Protein-coding gene in the species Homo sapiens

Aquaporin-2 (AQP-2) is found in the apical cell membranes of the kidney's collecting duct principal cells and in intracellular vesicles located throughout the cell. It is encoded by the gene.

== Regulation ==

It is the only aquaporin regulated by vasopressin.
The basic job of aquaporin 2 is to reabsorb water from the primary urine that flows into the nephron from the filtration of blood in the glomerulus through the Bowman's capsule. Aquaporin 2 is in kidney epithelial cells and usually lies dormant in intracellular vesicle membranes. When it is needed, vasopressin binds to the cell surface vasopressin receptor thereby activating a signaling pathway that causes the aquaporin 2 containing vesicles to fuse with the plasma membrane, so the aquaporin 2 can be used by the cell.
This aquaporin is regulated in two ways by the peptide hormone vasopressin:
- short-term regulation (minutes) through trafficking of AQP2 vesicles to the apical region where they fuse with the apical plasma membrane;
- long-term regulation (days) through an increase in AQP2 gene expression, in a pathway involving cyclic AMP and protein kinases.

WORK REQUEST:
According to the aquaporin-2 text, what does vasopressin's long-term regulation of this aquaporin increase?

SUPPLIED DATA:
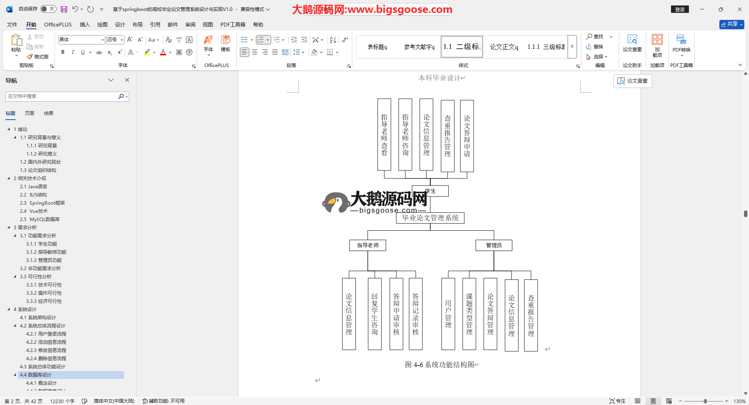Click the save icon in title bar
This screenshot has height=405, width=749.
[x=64, y=9]
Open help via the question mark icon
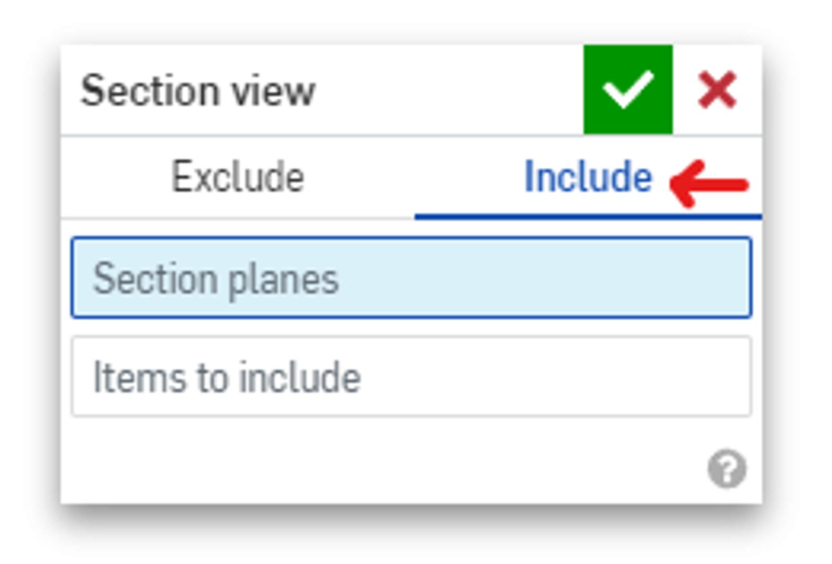The image size is (832, 564). tap(726, 469)
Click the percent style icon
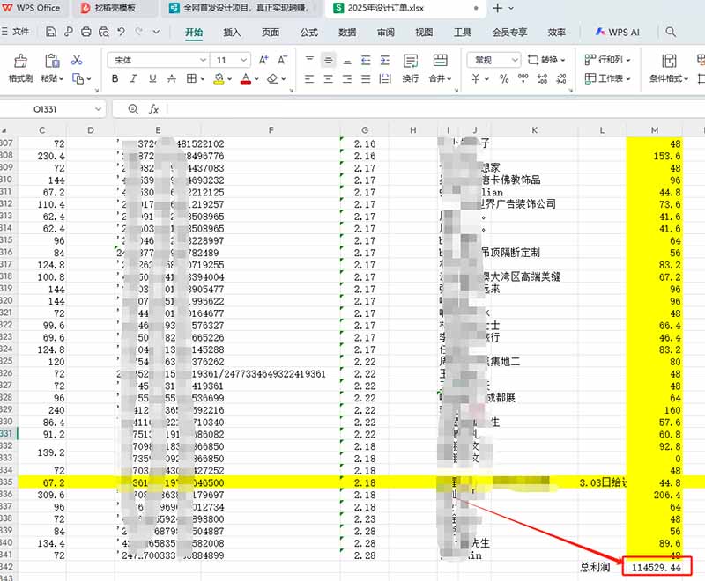Screen dimensions: 705x581 [x=504, y=79]
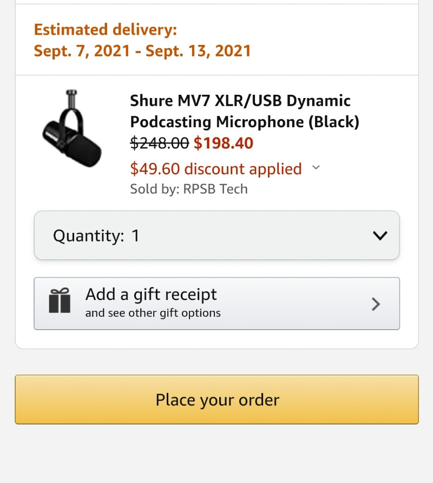The height and width of the screenshot is (483, 433).
Task: Click the Sept. 7, 2021 delivery start date
Action: pyautogui.click(x=82, y=51)
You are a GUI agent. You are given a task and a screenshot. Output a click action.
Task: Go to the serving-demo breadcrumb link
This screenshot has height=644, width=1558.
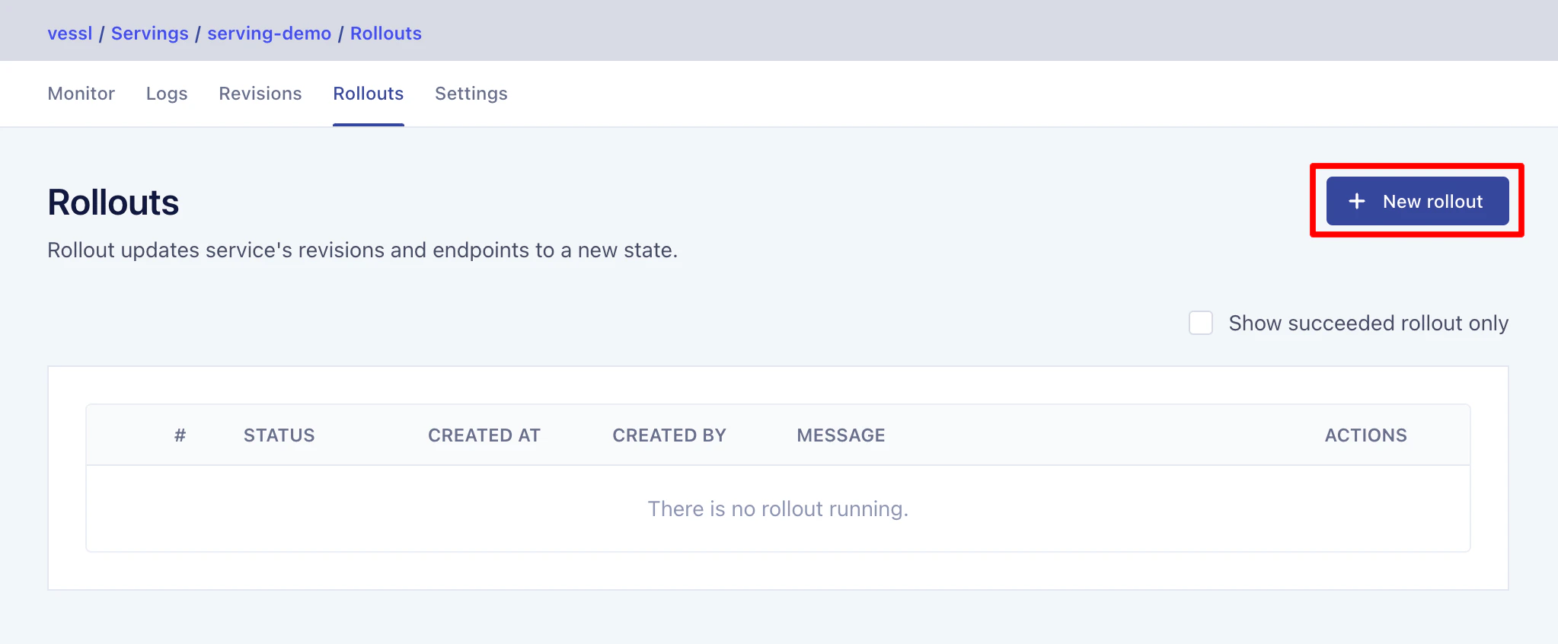[269, 33]
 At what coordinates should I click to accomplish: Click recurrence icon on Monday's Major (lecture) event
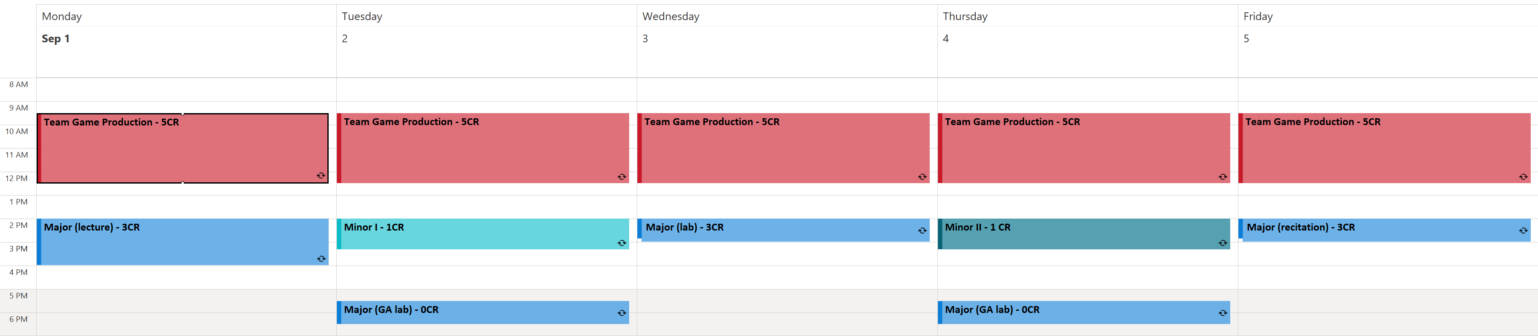(x=321, y=259)
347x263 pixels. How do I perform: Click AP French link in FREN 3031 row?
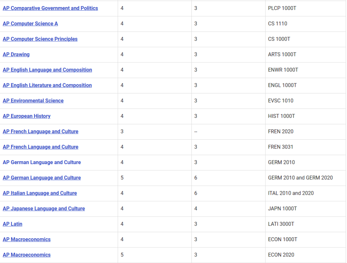[40, 147]
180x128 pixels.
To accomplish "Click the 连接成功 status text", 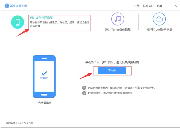I will click(x=44, y=78).
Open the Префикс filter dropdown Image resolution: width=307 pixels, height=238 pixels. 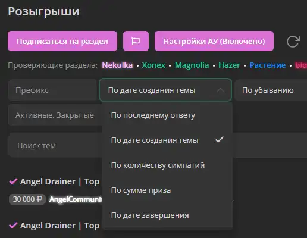[52, 90]
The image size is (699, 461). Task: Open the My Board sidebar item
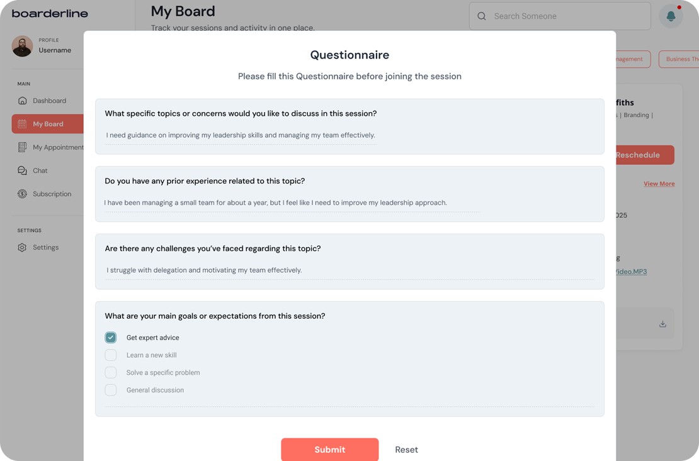[48, 124]
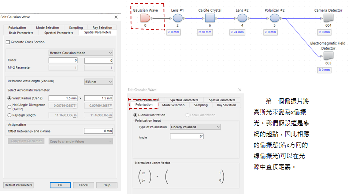This screenshot has height=194, width=349.
Task: Click the Camera Detector node icon
Action: pos(328,18)
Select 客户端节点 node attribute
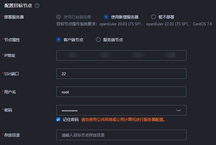The width and height of the screenshot is (216, 145). pyautogui.click(x=59, y=40)
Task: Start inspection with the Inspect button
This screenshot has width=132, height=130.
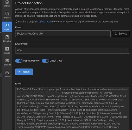Action: pyautogui.click(x=24, y=72)
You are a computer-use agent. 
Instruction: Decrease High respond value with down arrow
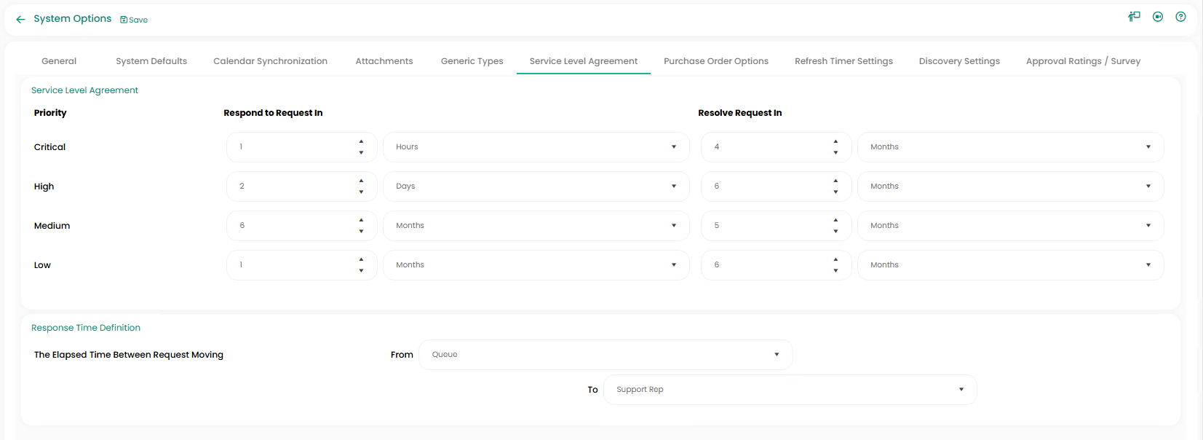(x=361, y=192)
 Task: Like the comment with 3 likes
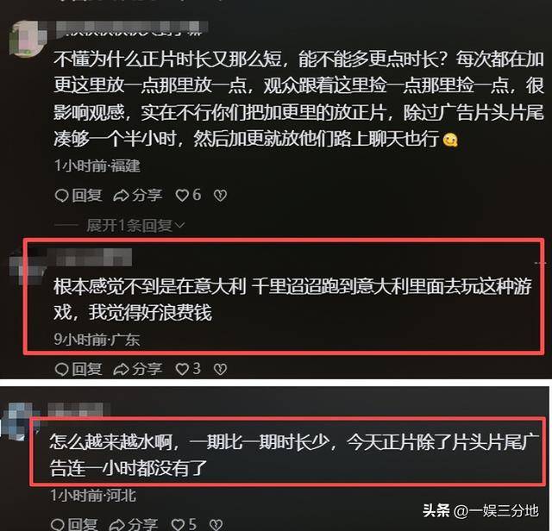[188, 369]
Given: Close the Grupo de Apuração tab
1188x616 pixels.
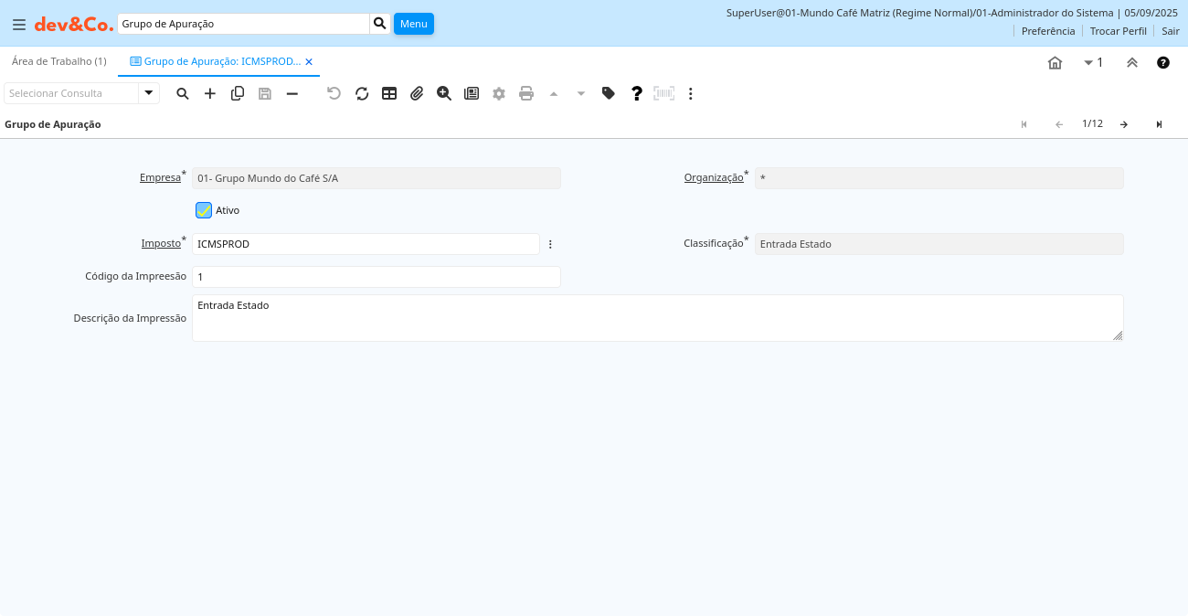Looking at the screenshot, I should point(309,62).
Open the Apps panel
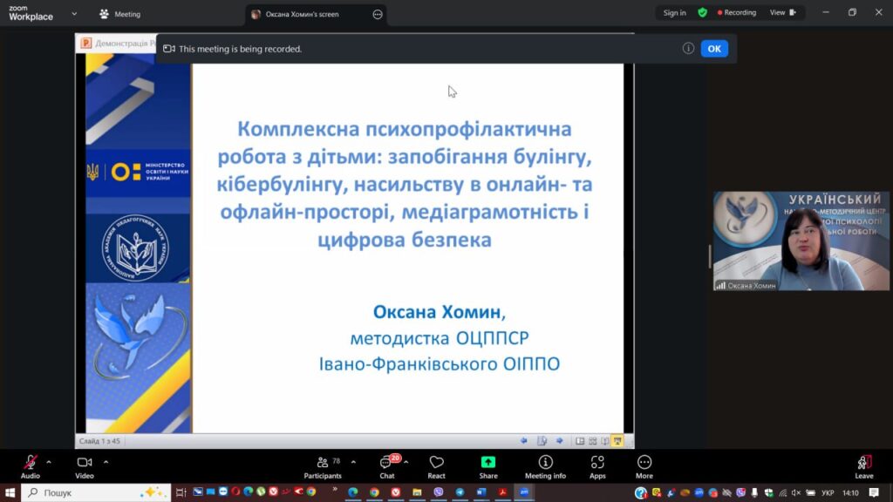The height and width of the screenshot is (502, 893). [597, 465]
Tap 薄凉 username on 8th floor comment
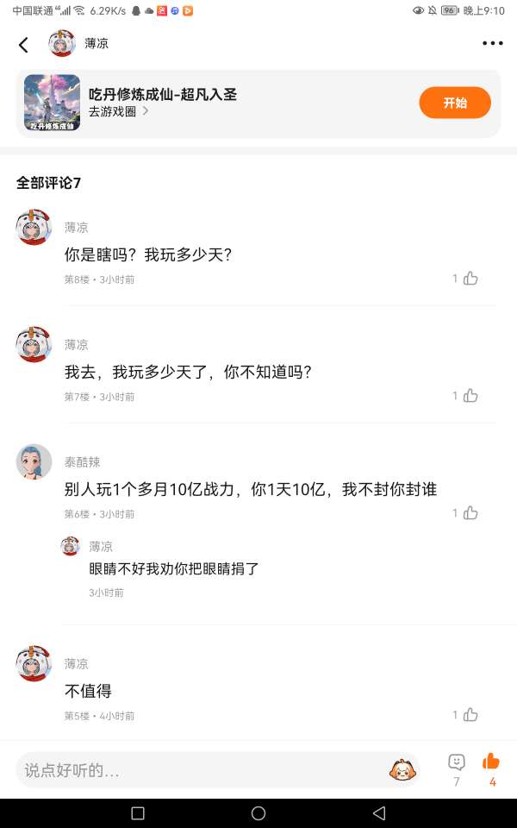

SOLVED EXERCISE:
It increases AQP2 gene expression.